La filosofía lo-f i está en tiempos internáuticos más viva que nunca: buscando la inmadurez, frescura e inmediatez que, quizás, no volverá nunca a la música, grupos que tienen más posibilidades para difundir su música que nunca antes fuerzan los sonidos opacos, la mínima sofisticación y un sonido abrasivo y sin pulir. La baja fidelidad no es un movimiento acotado ni organizado, no tiene líderes ni evoluciona en una sola dirección, pero existe continuamente para recordarnos que, por cada single cristalino, sobreproducido y pegajoso de Taylor Swift o La Casa Azul hay una brea de grupos pobretones, minúsculos, irreductibles y ruidosos reivindicando el poder sanador y subversivo de una buena muralla sónica.

Rule es el debut en formato LP de SROS Lords, un trío de Detroit que, tras arrancar en 2010 como una banda con una formación más o menos convencional (bajo, guitarra, batería y teclado), se han reformulado como trío sin bajista. El ruido que generan no se ha reducido lo más mínimo, sin embargo, y su primer disco es una avalancha de acoples, distorsión y ruido negro perfecto para ambientar una fiesta garajera en el infierno. Influenciados por todo el marasmo de grupos americanos post-grunge (ellos se definen, con toda la razón del mundo, como hijos bastardos del Surfer Rosa de los Pixies y del Atomizer de Big Black), el grupo ha dejado atrás el sonido de punk levísimamente psicodélico de su single de debut, Evil Spawn, para zambullirse con este Rule en un horror cacofónico, estimulante y caótico.

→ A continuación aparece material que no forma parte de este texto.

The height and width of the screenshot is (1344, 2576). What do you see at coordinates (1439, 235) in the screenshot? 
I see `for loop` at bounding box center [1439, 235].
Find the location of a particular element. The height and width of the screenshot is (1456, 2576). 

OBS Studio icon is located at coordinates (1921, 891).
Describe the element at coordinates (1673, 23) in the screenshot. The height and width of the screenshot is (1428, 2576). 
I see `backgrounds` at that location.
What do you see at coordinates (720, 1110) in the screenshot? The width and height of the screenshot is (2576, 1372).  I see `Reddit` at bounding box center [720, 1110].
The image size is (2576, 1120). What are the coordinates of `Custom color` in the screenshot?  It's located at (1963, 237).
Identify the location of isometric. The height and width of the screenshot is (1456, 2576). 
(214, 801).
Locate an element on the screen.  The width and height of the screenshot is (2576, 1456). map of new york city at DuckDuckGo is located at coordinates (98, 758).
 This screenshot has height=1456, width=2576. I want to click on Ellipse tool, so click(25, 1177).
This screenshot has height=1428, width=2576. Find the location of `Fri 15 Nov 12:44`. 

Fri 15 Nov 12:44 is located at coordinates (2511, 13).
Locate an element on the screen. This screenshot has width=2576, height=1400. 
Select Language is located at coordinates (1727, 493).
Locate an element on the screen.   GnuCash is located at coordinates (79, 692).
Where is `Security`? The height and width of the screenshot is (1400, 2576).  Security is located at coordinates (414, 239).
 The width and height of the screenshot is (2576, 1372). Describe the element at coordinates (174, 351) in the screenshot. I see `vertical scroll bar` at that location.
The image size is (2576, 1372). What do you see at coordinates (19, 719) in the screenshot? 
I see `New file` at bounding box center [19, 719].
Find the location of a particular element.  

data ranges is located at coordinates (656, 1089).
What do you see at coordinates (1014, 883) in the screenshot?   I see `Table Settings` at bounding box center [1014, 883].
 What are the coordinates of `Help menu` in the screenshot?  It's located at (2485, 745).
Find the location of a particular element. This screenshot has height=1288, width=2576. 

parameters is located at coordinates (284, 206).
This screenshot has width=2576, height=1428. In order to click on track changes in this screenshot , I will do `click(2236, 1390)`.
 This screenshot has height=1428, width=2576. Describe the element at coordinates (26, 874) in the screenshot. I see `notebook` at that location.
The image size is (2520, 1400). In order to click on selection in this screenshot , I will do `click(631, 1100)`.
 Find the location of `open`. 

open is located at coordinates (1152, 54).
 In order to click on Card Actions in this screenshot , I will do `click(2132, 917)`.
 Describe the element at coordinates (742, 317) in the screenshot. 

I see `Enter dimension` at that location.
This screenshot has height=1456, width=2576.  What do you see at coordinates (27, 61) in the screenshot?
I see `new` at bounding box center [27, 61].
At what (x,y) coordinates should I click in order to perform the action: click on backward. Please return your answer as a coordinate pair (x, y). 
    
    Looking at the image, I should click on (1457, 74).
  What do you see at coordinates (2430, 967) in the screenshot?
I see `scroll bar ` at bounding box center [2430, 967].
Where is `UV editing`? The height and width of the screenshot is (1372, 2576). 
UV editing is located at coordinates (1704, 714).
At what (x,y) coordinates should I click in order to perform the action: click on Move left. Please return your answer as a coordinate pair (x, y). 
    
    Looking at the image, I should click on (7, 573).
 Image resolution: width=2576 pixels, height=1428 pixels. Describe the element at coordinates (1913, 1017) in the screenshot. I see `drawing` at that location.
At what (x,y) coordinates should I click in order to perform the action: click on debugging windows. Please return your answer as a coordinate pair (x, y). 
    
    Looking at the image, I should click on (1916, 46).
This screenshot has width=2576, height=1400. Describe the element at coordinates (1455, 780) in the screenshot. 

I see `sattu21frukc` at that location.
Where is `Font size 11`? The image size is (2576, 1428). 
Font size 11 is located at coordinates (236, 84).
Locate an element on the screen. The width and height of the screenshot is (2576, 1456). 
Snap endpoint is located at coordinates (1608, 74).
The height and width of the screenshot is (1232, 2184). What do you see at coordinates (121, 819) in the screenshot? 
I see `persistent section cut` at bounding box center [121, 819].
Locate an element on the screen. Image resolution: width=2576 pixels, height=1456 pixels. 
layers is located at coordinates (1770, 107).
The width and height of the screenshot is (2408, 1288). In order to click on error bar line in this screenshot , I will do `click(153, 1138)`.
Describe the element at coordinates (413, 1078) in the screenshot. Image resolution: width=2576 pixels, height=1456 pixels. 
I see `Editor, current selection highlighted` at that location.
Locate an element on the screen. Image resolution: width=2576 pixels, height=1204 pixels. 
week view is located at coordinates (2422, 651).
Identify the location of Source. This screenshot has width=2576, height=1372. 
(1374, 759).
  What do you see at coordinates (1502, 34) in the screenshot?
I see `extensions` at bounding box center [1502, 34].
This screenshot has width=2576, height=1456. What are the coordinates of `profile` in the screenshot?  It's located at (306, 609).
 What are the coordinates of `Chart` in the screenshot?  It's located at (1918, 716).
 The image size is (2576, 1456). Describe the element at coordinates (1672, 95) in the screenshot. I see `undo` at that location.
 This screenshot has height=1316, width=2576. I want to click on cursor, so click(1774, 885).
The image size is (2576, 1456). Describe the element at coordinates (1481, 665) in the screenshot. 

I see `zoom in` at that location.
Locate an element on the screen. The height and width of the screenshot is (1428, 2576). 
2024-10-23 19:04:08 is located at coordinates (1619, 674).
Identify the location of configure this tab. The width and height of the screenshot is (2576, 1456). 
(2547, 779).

SROS Lords fusionan de forma espontánea el hardcore y el garage con algunos sonidos que beben del metal extremo gracias a la severa distorsión que aplican a temas como Baby Centipede, Cocaine o Slow death, que rara vez pasan de los dos minutos. La introducción de los teclados, lejos de añadir una pátina pop a los temas, les suma otra capa de guarrería melódica, en una estupenda espiral de confusión auditiva. La guinda del disco es Bury me alone, una muestra de ingenuo y ridículo synth-pop que cierra el Rule y que demuestra que SROS Lords, como tantos otros proyectos de punk lo-fi, no desatan el Ragnarök sónico sobre nuestras cabezas porque pueden, sino porque quieren.